Data provided →
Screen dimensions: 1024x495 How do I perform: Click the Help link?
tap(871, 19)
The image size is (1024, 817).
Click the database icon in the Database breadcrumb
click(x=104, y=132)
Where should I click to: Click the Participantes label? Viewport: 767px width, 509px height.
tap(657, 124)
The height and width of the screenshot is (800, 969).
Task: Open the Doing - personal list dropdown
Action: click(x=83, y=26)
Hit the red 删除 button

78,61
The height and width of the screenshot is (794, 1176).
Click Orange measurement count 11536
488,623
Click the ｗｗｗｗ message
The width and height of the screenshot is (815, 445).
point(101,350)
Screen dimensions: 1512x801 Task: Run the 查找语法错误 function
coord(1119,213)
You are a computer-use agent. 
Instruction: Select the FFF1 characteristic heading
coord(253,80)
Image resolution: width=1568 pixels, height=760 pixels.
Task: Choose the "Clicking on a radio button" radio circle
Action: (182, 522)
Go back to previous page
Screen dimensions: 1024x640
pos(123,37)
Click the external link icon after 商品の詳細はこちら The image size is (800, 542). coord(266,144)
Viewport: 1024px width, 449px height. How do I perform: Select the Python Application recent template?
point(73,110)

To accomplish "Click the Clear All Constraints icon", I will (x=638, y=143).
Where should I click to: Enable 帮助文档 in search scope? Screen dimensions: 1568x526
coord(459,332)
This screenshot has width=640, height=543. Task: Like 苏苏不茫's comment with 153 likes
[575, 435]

What you need to do →
All lines from the one containing "Click Orange measurement count 11536" to the end of the data above are to be set down exactly; no others belong in the answer.

Response →
Click Orange measurement count 11536
488,623
Click the ｗｗｗｗ message
The width and height of the screenshot is (815, 445).
point(101,350)
Screen dimensions: 1512x801 Task: Run the 查找语法错误 function
coord(1119,213)
You are a computer-use agent. 
Instruction: Select the FFF1 characteristic heading
coord(253,80)
Image resolution: width=1568 pixels, height=760 pixels.
Task: Choose the "Clicking on a radio button" radio circle
Action: (182, 522)
Go back to previous page
Screen dimensions: 1024x640
pos(123,37)
Click the external link icon after 商品の詳細はこちら The image size is (800, 542). coord(266,144)
Viewport: 1024px width, 449px height. How do I perform: Select the Python Application recent template?
point(73,110)

To accomplish "Click the Clear All Constraints icon", I will (x=638, y=143).
Where should I click to: Enable 帮助文档 in search scope? Screen dimensions: 1568x526
coord(459,332)
This screenshot has width=640, height=543. Task: Like 苏苏不茫's comment with 153 likes
[575, 435]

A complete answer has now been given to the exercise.